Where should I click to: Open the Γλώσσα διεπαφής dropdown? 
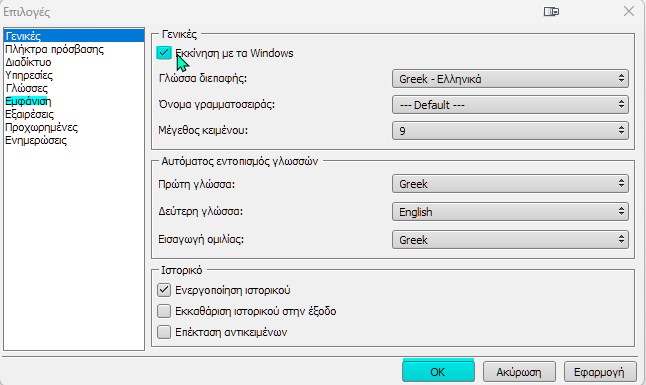pyautogui.click(x=510, y=79)
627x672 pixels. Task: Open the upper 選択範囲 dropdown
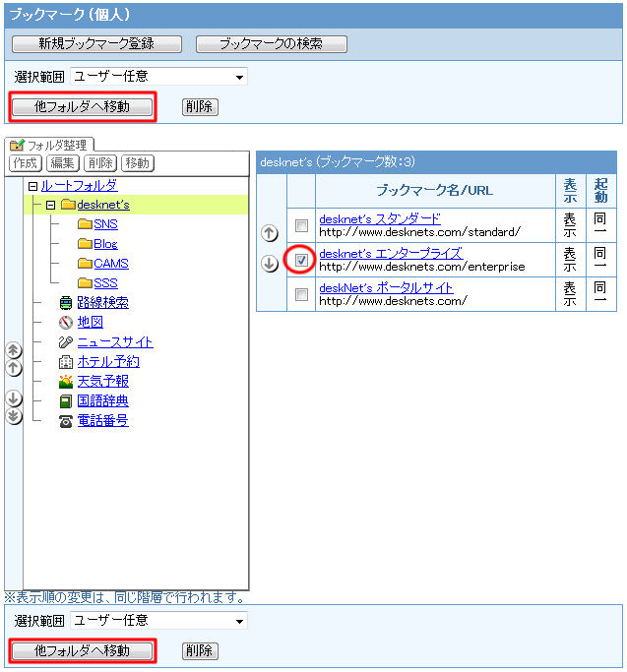coord(158,77)
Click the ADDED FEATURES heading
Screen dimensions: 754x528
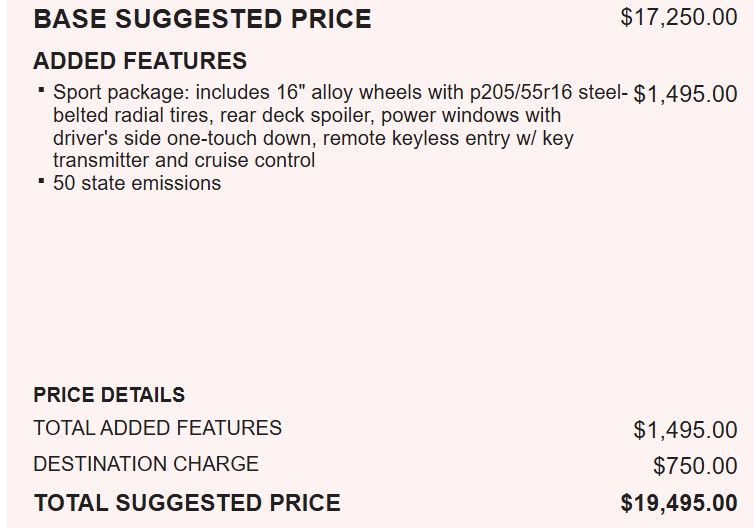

> [WHAT IS EXPECTED] Make an exact copy of only those lines that run from the line with "Click the ADDED FEATURES heading" through the end of the records, excluding pictures.

> [EXERCISE SOLUTION]
Click the ADDED FEATURES heading
Screen dimensions: 754x528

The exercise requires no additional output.